* What you will do: Sift through the material below and return the lines with "agent".

* Task data:
-----

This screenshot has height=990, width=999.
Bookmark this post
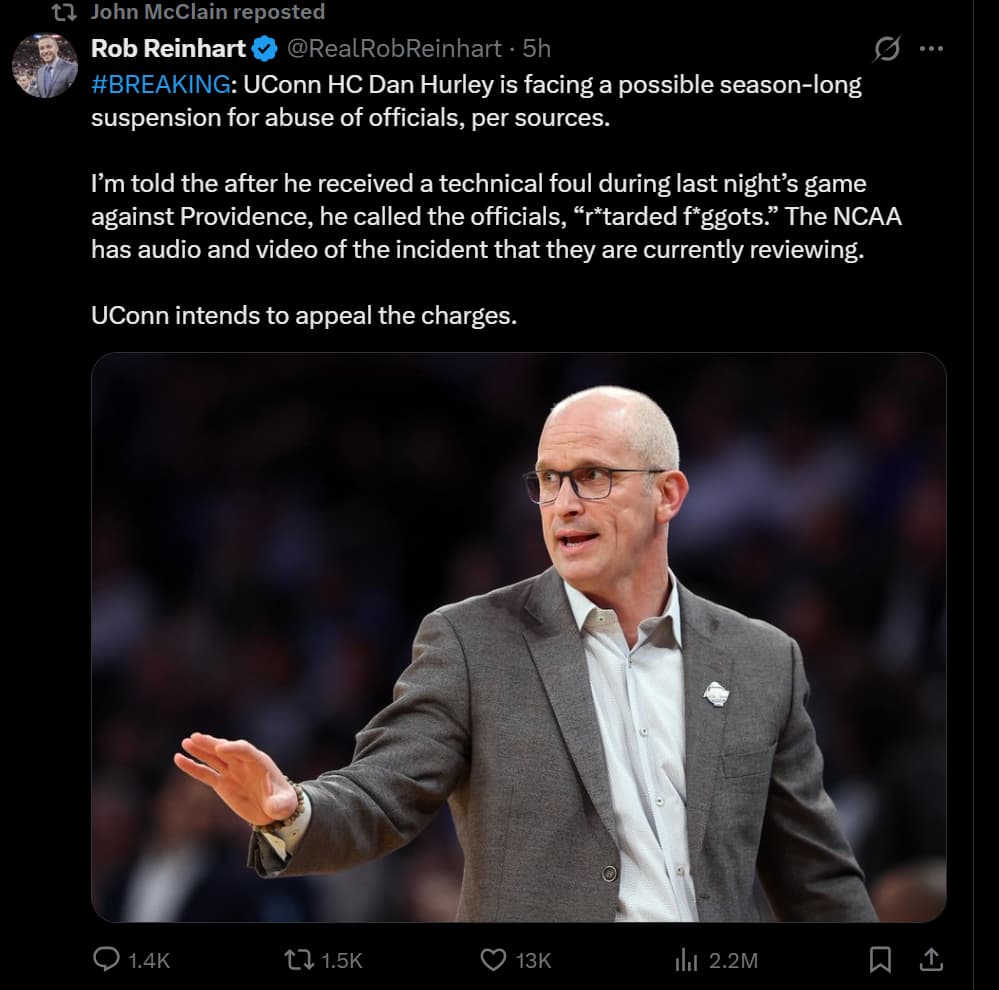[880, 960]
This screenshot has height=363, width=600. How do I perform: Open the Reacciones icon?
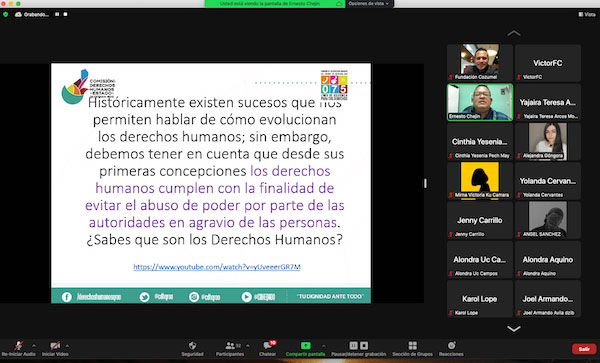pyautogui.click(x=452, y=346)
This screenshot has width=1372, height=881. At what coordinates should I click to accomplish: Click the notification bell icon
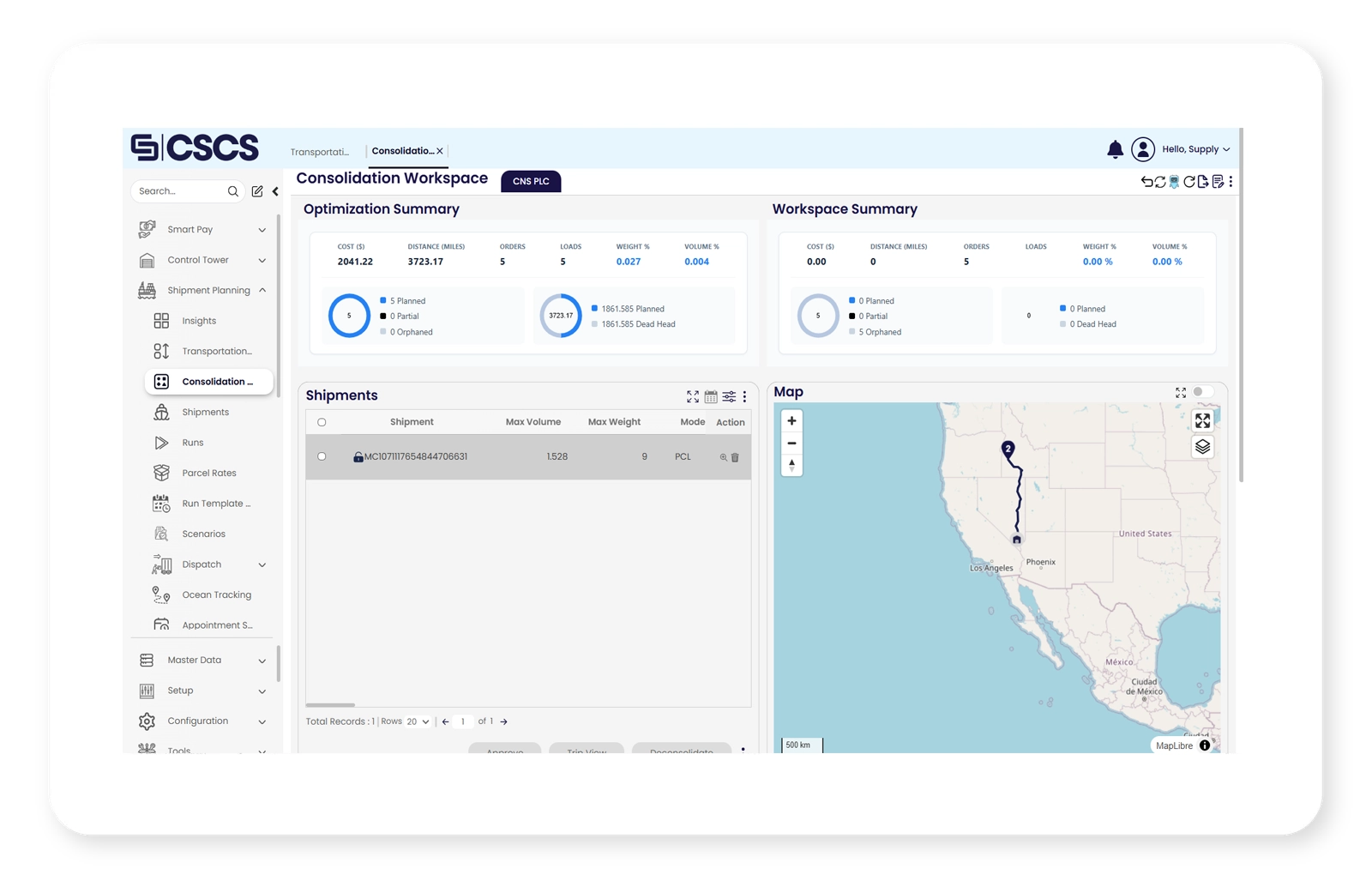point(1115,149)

-----

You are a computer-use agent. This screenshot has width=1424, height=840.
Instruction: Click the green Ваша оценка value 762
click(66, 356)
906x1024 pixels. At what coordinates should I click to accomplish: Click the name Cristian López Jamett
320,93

-----

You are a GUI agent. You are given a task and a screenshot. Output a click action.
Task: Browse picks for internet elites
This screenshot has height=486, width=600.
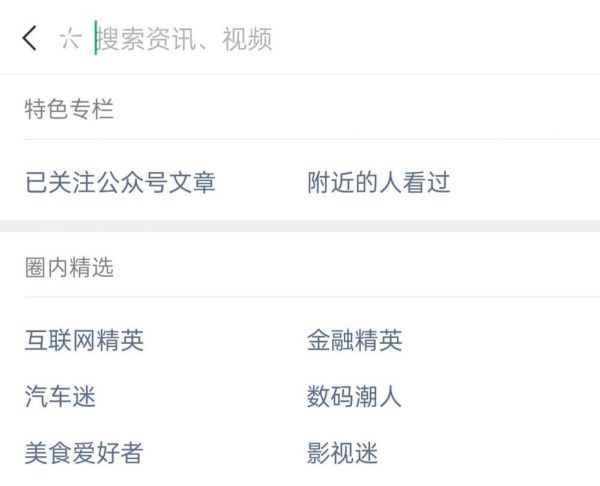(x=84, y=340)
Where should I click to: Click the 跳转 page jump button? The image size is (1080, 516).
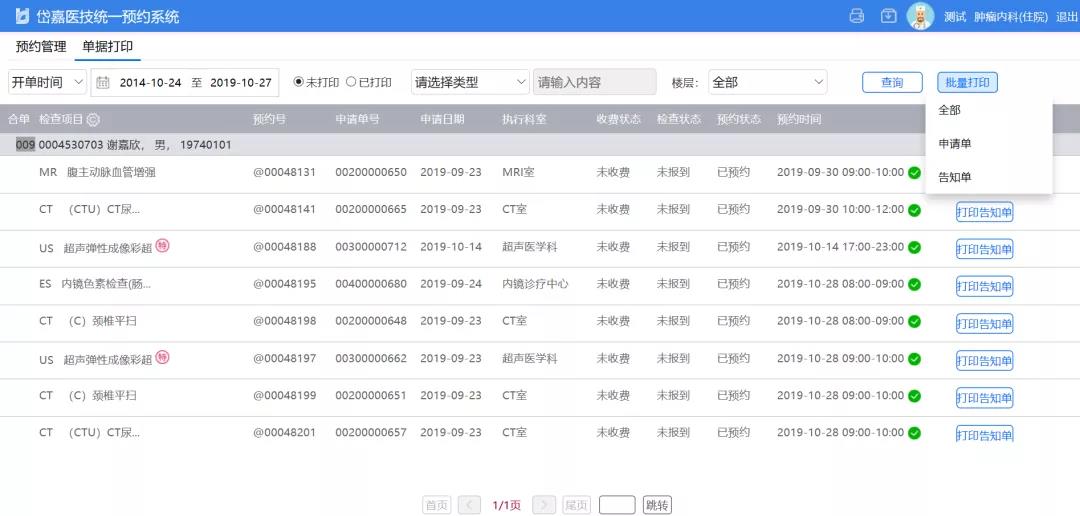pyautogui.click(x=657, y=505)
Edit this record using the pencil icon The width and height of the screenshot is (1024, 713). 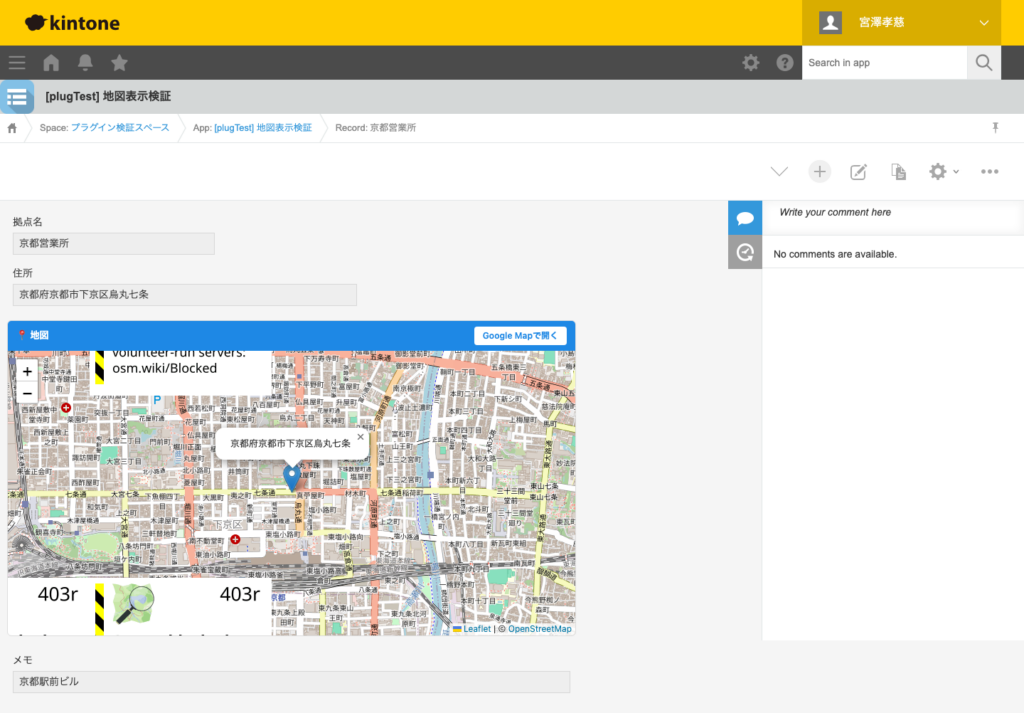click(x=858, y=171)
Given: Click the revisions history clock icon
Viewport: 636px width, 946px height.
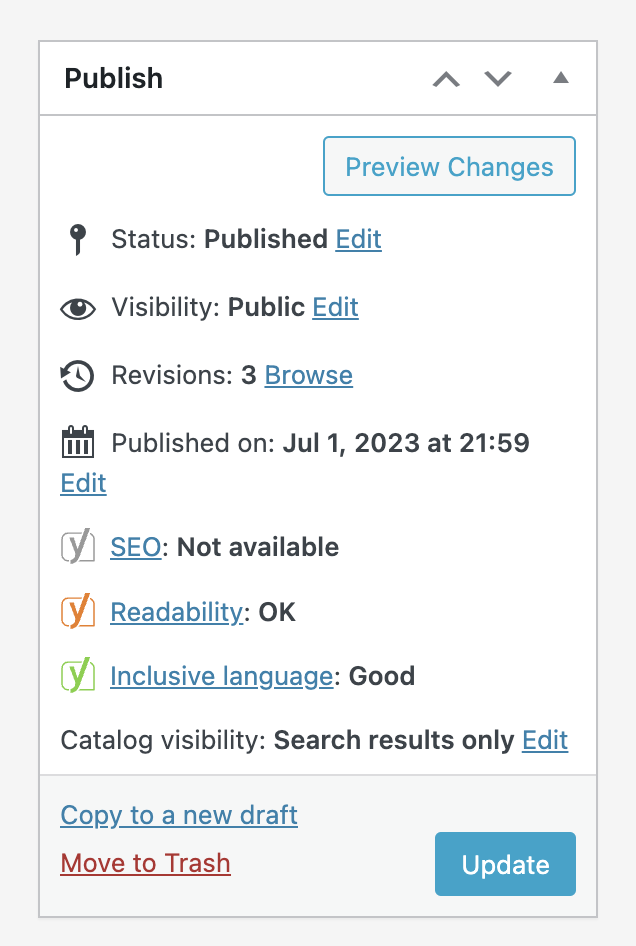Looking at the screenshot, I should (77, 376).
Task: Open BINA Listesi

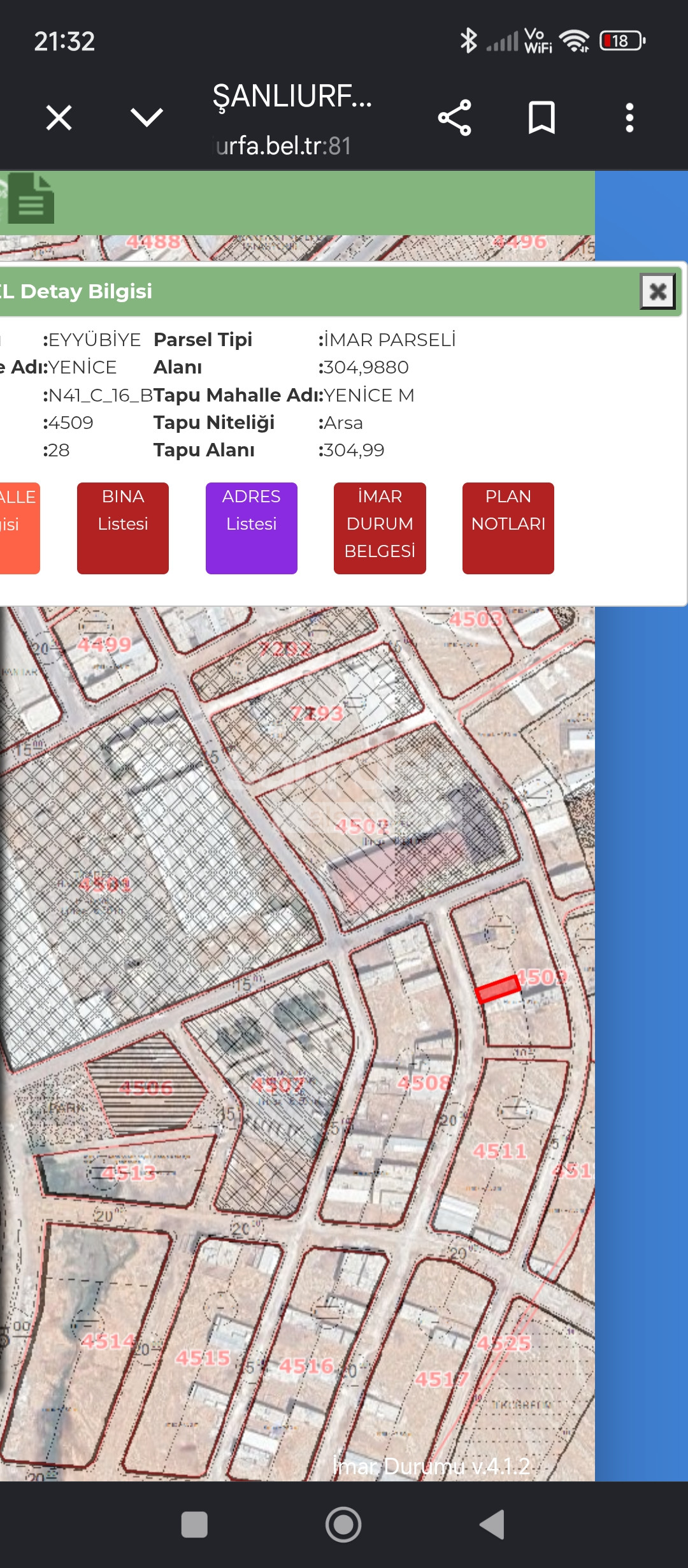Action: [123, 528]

-----

* Solution:
You are a computer-use agent. This screenshot has width=1424, height=840.
You are a GUI agent. You are given a task and a screenshot. Output a click action.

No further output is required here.